## [Problem 1]
Answer these from the text on malaria immunity research:
(a) How many people does malaria kill each year?
(b) Which cells make antibodies?
(c) Who is the collaborator in the Research School of Chemistry?
## [Problem 2]
Pick up the text on malaria immunity research where it stops and write the next part.

## [Text under study]
The focus of our research is understanding how to generate effective immunity against the malaria parasite Plasmodium. Malaria kills from 500,000 to 1 million people each year. A game-changer in the fight against malaria would be an effective vaccine. We know that two of the most effective branches of the immune system capable of fighting malaria are antibodies (which are made by B cells) and CD8+ T cells. Antibodies can block parasites in the blood as they travel from the site of the infectious mosquito bite to the liver, where infection is first established. CD8+ T cells are specialized killers that can patrol the liver, and find and eliminate the Plasmodium infected cells. If we can understand how to harness these responses properly, we might be able to develop vaccines capable of giving robust and durable protection against malaria.
Accordingly, research in my group is focused on the 2 broad areas of B cell responses to malaria and T cell responses to malaria. We have opportunities for honours and post-graduate projects in both these areas.
B cell responses to malaria
Specific antibodies can bind to the malaria parasites injected by the mosquitoes (called sporozoites) and prevent them from establishing infection in the liver. However we do not know how to generate antibody responses that are strong enough and sustained enough for true protective immunity. We are using novel tools to track the B cells that mediate the antibody response to try and determine how to achieve this aim. In collaboration with Colin Jackson in the Research School of Chemistry we have also been examining the structures of sporozoite-neutralizing antibodies to determine how these antibodies work.

## [Dataset records]
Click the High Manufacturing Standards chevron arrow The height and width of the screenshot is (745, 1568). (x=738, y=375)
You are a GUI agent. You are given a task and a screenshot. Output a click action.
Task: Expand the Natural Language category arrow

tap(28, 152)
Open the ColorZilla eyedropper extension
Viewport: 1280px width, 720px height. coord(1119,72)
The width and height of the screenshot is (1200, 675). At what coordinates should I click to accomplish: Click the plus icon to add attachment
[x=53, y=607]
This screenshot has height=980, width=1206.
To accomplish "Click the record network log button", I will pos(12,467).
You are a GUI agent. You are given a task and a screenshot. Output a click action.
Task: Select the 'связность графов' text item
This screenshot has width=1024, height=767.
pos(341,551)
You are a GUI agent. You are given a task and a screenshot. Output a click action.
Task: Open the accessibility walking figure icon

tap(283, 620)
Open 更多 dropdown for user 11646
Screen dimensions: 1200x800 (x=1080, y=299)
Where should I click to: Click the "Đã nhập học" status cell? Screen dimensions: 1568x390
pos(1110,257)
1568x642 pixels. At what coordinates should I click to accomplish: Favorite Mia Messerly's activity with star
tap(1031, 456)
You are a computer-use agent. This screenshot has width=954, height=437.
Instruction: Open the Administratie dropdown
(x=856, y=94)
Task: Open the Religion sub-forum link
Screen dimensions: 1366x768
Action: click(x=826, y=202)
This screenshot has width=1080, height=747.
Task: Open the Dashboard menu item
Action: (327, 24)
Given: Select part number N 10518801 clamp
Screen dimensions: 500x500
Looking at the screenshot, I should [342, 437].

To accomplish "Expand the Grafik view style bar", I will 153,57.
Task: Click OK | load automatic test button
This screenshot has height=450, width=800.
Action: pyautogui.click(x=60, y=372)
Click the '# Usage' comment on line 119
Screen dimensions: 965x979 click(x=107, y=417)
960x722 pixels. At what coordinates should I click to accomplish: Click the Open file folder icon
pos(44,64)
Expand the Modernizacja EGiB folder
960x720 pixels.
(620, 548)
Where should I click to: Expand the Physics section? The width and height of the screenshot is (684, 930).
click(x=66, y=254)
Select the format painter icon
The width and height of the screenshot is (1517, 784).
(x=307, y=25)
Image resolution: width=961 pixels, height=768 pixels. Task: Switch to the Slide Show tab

## [Answer area 1]
(a) From 500,000 to 1 million people.
(b) B cells.
(c) Colin Jackson.

## [Answer area 2]
T cell responses to malaria
CD8+ T cells are specialized cells that specifically recognize cells infected with pathogens or tumour cells. Using intra-vital imaging we are unraveling how CD8+ T cells patrol the sinusoids and find malaria parasites. Because the actual number of cells in the liver that are infected in very small this is like finding a needle in a haystack. We are trying to determine the critical molecules involved in this patrolling behavior as well as the ways that CD8+ T cells actually kill parasites. Based on these molecules we can define different subpopulations of CD8+ T cells in the liver and work out which of these are likely to be best able to protect.